The nine-time world champion has effectively been in lockdown for the past two weeks following Italian government and health authority orders while the foreseeable future remains unclear during the pandemic until the situation improves.

Rossi has described some areas in Italy “like a war zone” due to the high rate of infections and deaths in Italy which is the worst-hit country in Europe with over 53,000 cases and 4,800 deaths so far.

Speaking to Sky Sport Italia via a video call from his home, the 41-year-old says he is supporting his fans and fellow Italians amid the coronavirus crisis.

Rossi has been part of the social distancing social media campaign in Italy while his VR46 team have been raising funds to support local hospitals.

“Here in Tavullia the situation is difficult, unfortunately many people are sick here and also in Pesaro. We must all hold on, waiting for this moment to pass,” Rossi said.

“We cheer for the people of Bergamo and Brescia. I have seen very bad images, it looks like a war zone. I have many friends there and right now I’m the one cheering them on, while usually I’m the one they cheer for.”
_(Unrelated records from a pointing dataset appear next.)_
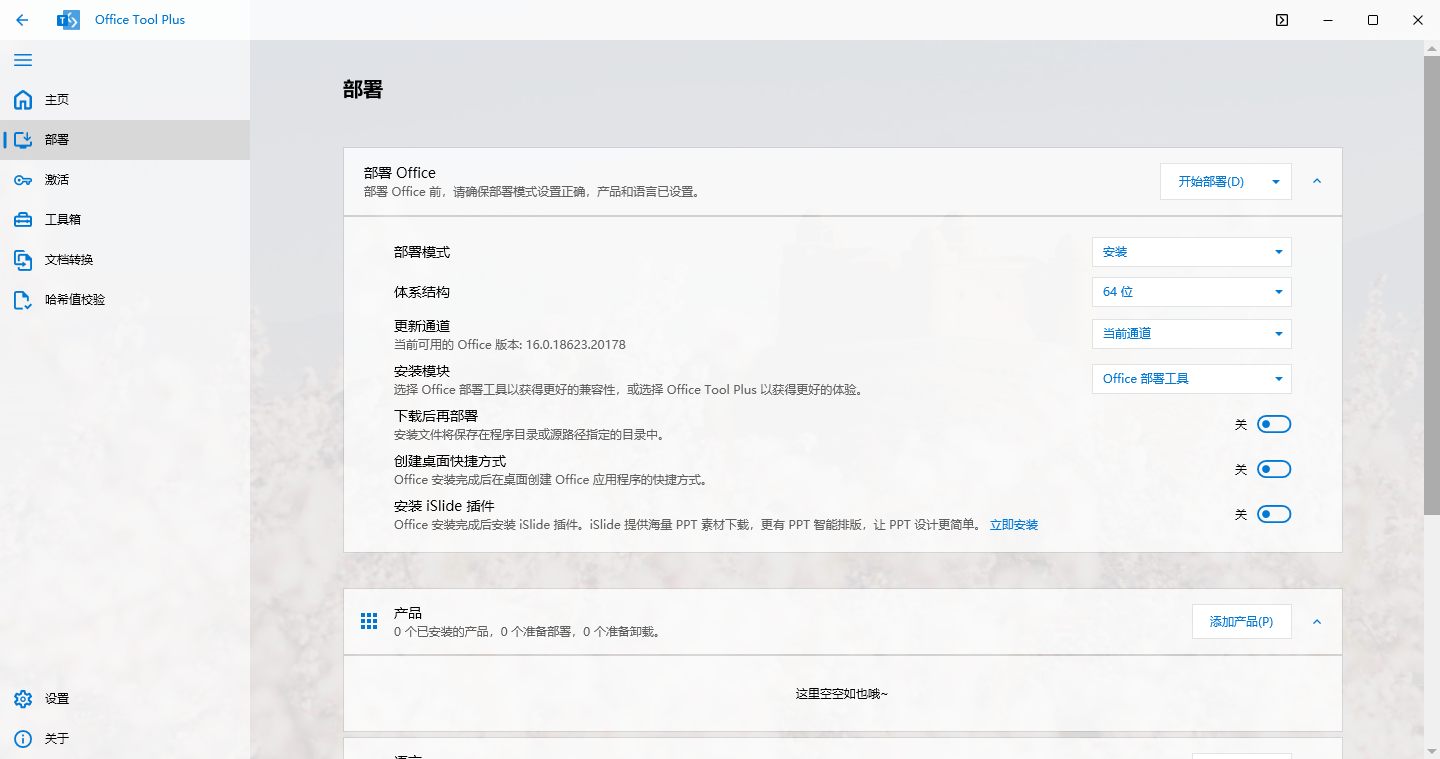Go to the 部署 menu item
Screen dimensions: 1440x759
tap(57, 140)
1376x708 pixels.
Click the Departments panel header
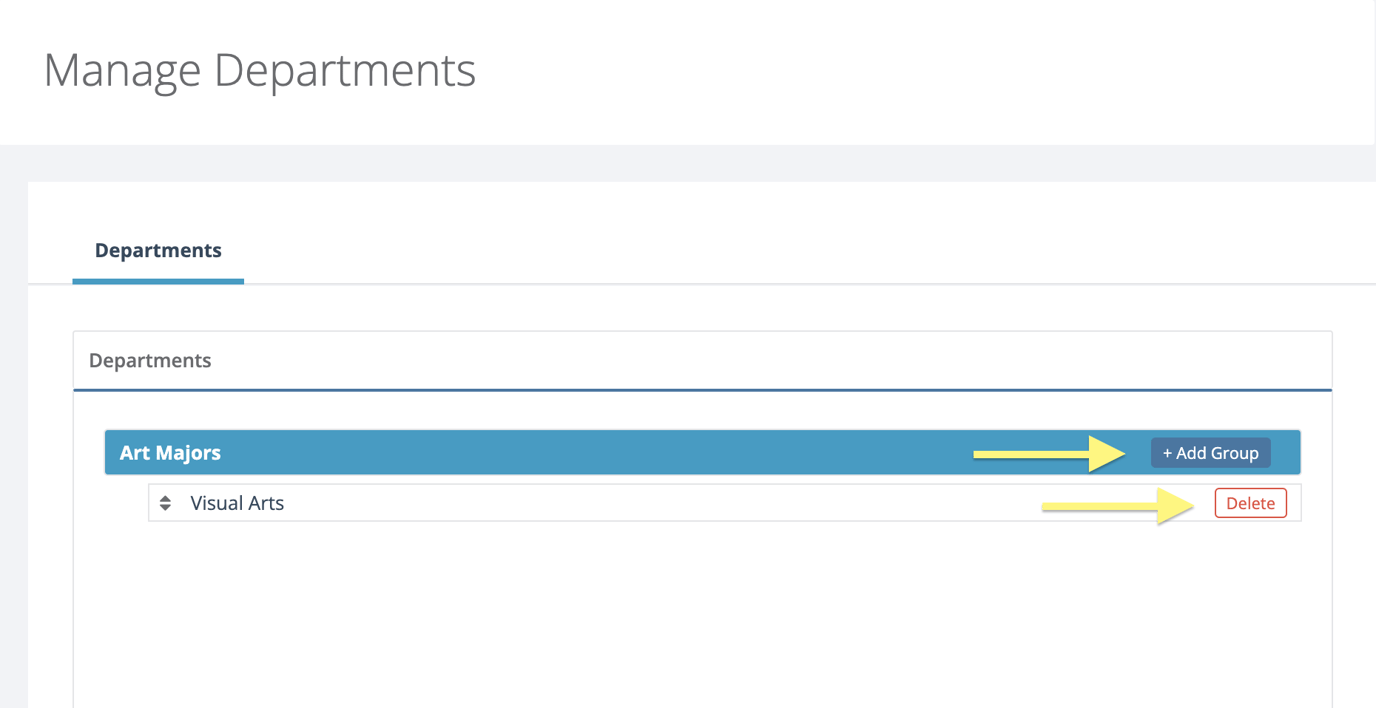[150, 360]
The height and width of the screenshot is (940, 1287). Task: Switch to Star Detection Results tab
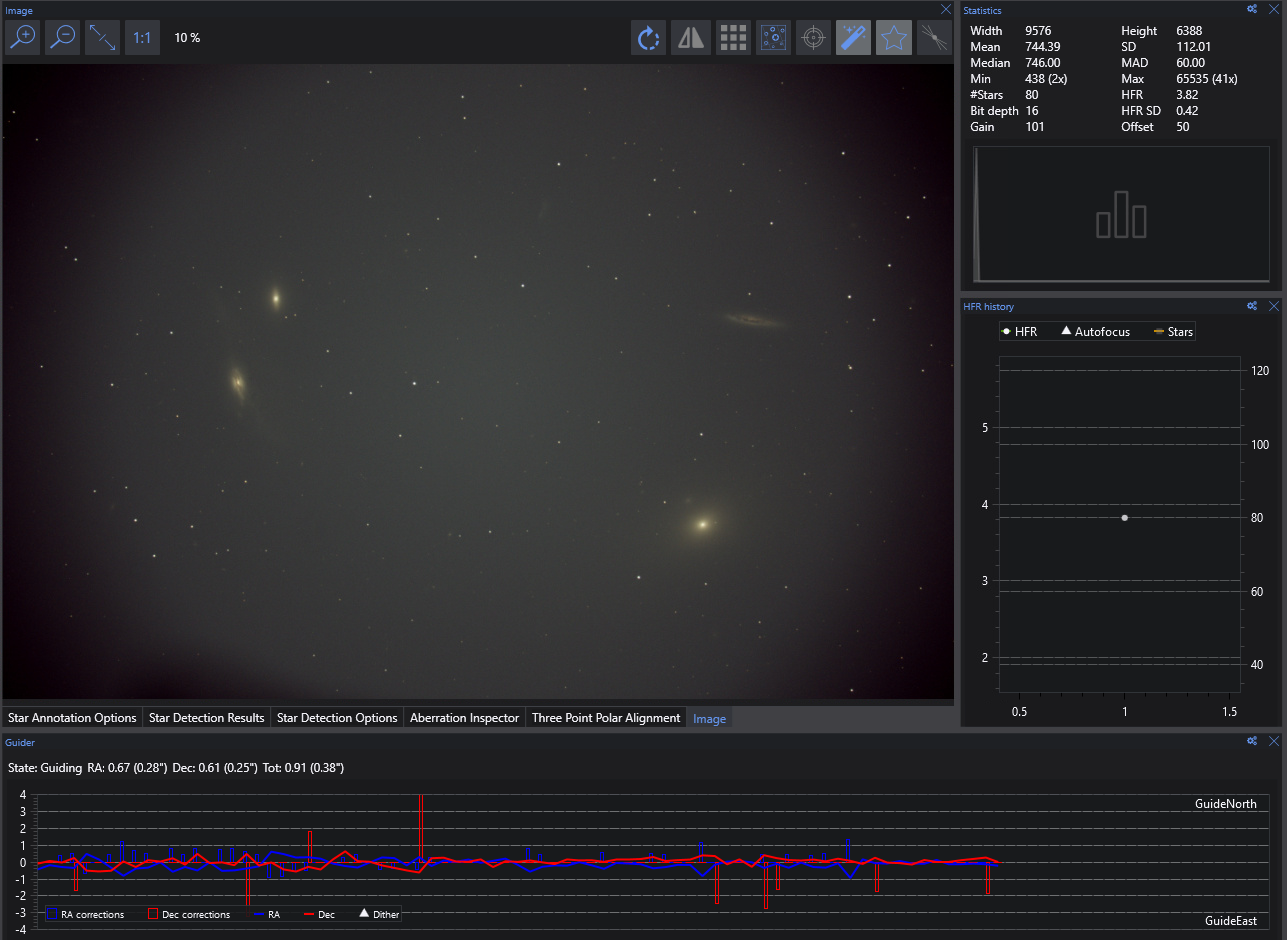[x=206, y=718]
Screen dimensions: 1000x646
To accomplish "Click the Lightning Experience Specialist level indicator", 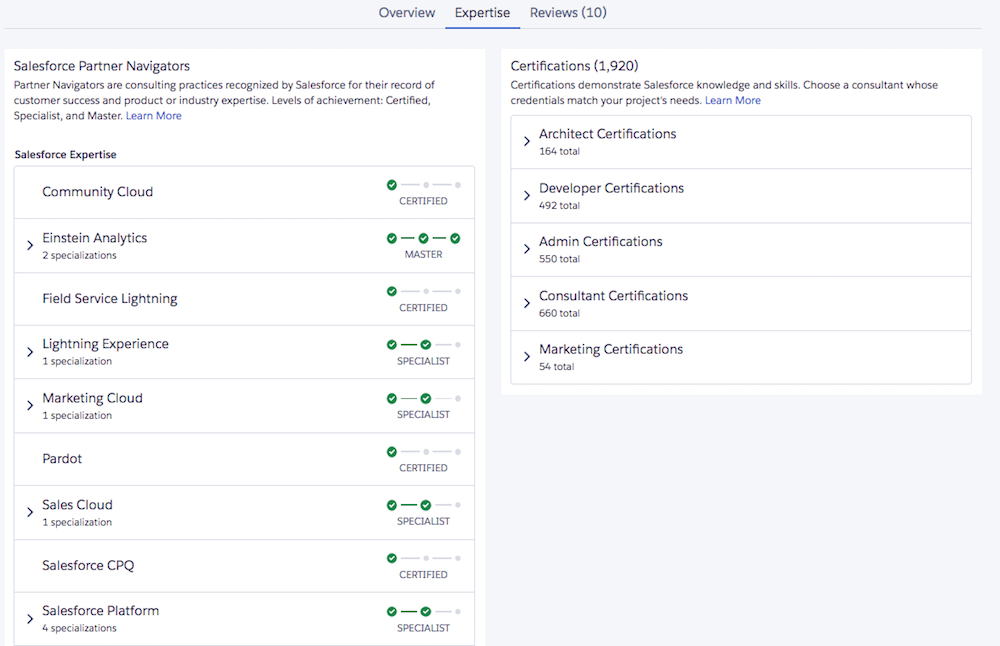I will tap(423, 351).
With the coronavirus superseding all major sport including MotoGP, Rossi says a decision on his own future will not come into his thoughts until he completes a handful of races when action resumes.
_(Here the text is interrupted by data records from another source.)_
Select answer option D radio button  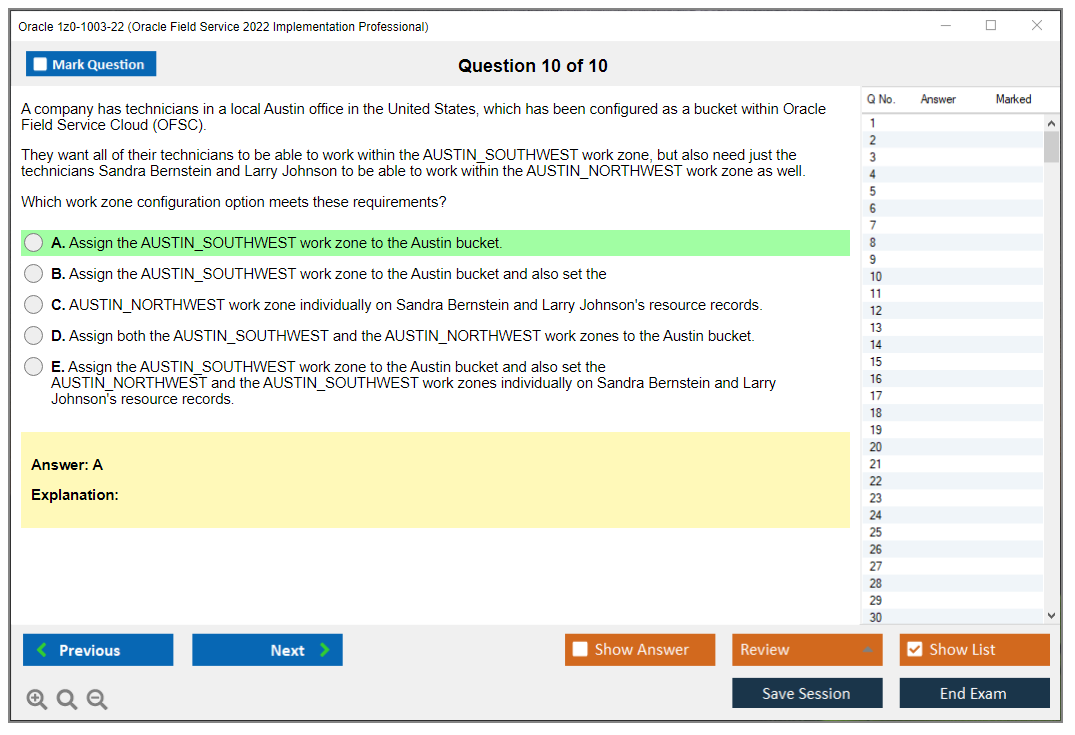tap(33, 335)
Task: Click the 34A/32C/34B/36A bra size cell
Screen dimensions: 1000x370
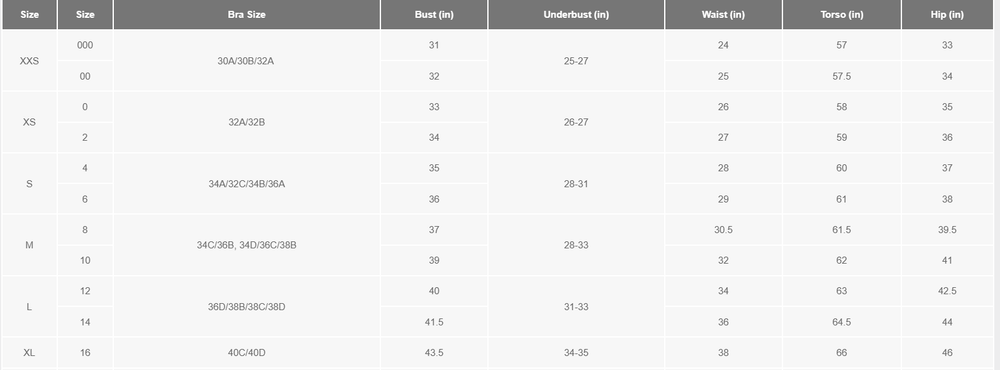Action: coord(246,184)
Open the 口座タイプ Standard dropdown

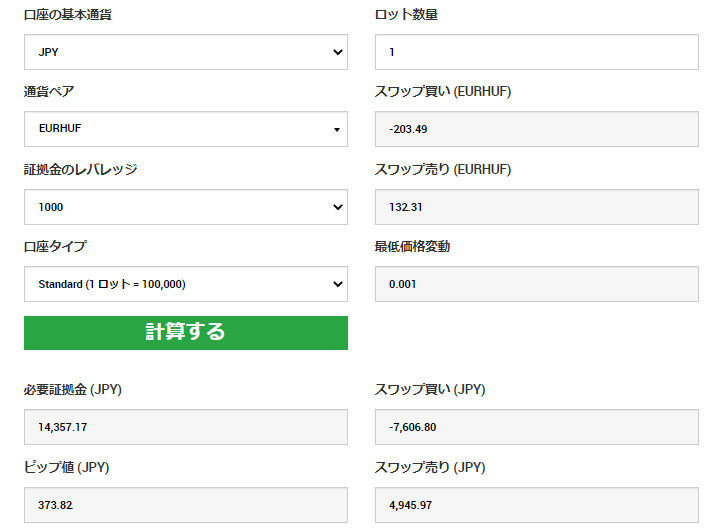click(186, 284)
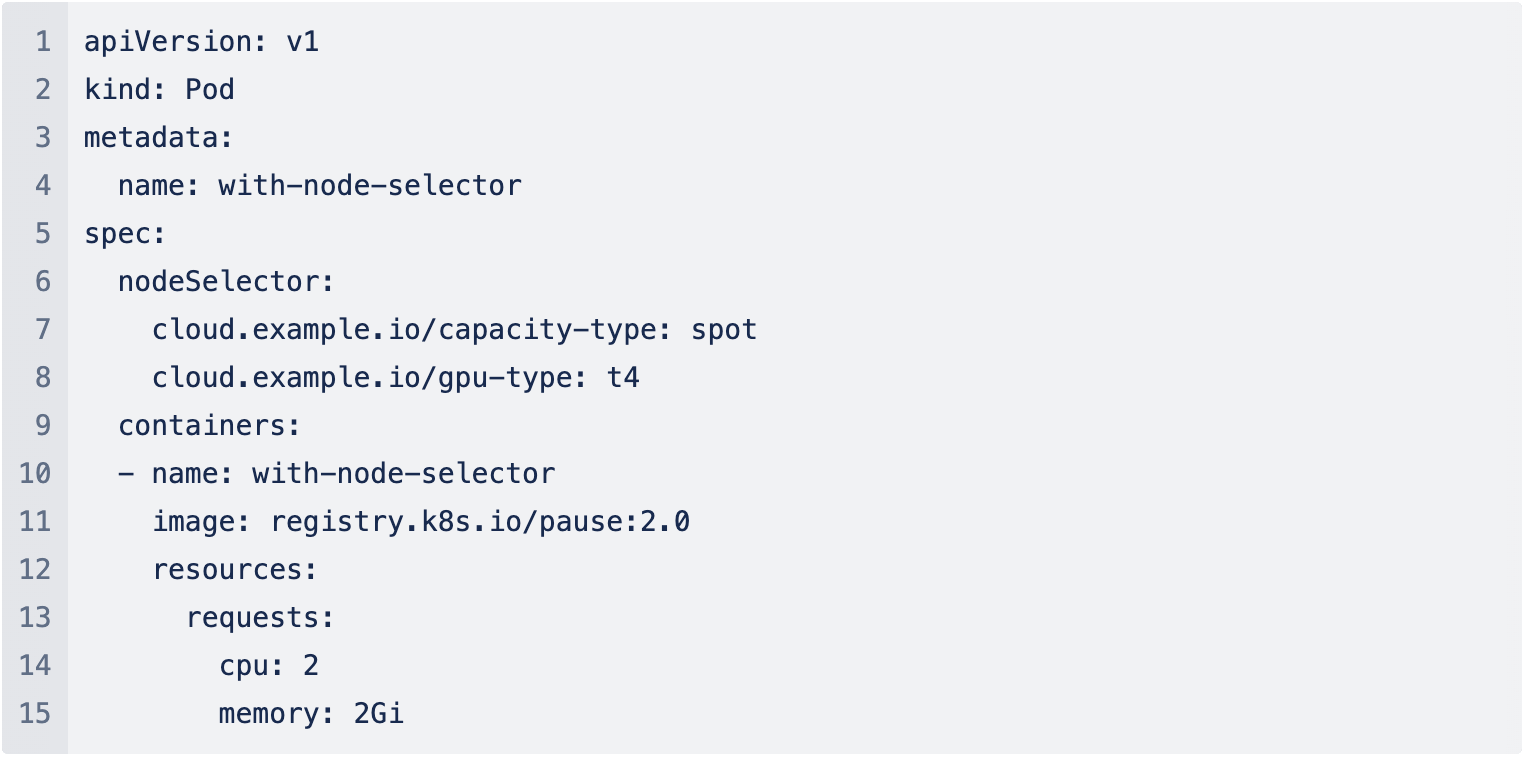The width and height of the screenshot is (1522, 758).
Task: Click the "Pod" value on line 2
Action: 210,90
Rossi’s situation had been set to dominate the early 2020 MotoGP paddock talk, with the Italian already set to step down from the factory Yamaha team from 2021 with Fabio Quartararo coming in as his replacement.

The Italian has already been guaranteed a full factory Yamaha ride for 2021 if he opts to continue racing, which would effectively see him slot into the Petronas Yamaha squad, but he wants to assess his own competitiveness over the opening rounds of the 2020 season before making a final call on whether he would continue racing or retire at the end of 2020.

“It was hard, because we understood that we would not have run just on Sunday before leaving [for Qatar],” Rossi said about the 2020 MotoGP opener being cancelled for the premier class.

“This has messed up my plans, we will have to understand when we will be able to run. Things seem to go long, they have cancelled the European Championship in football.

“As for my choice, I was hoping to decide whether to continue after the first part of the season, but now everything slips. I would like a few races to understand how competitive I can be, that would be important.”

Rossi says he is keeping race-ready in the gym he has in his home and remains busy despite being stuck at home.

“Here at home I have a gym, I am training and I try to keep fit,” he said. “I spend a lot of time in a playful way!

“I watch many movies and TV series with Francesca. Then we play a lot of simulators, like GT.”

Provisionally, the 2020 MotoGP season is set to start at Jerez with the Spanish Grand Prix on May 1-3, but the current calendar looks set to suffer further postponements amid the global coronavirus pandemic. The latest indication is the three rounds in May - Jerez, Le Mans and Mugello - are set to be called off with a possible opener planned at Circuit de Catalunya on June 5-7.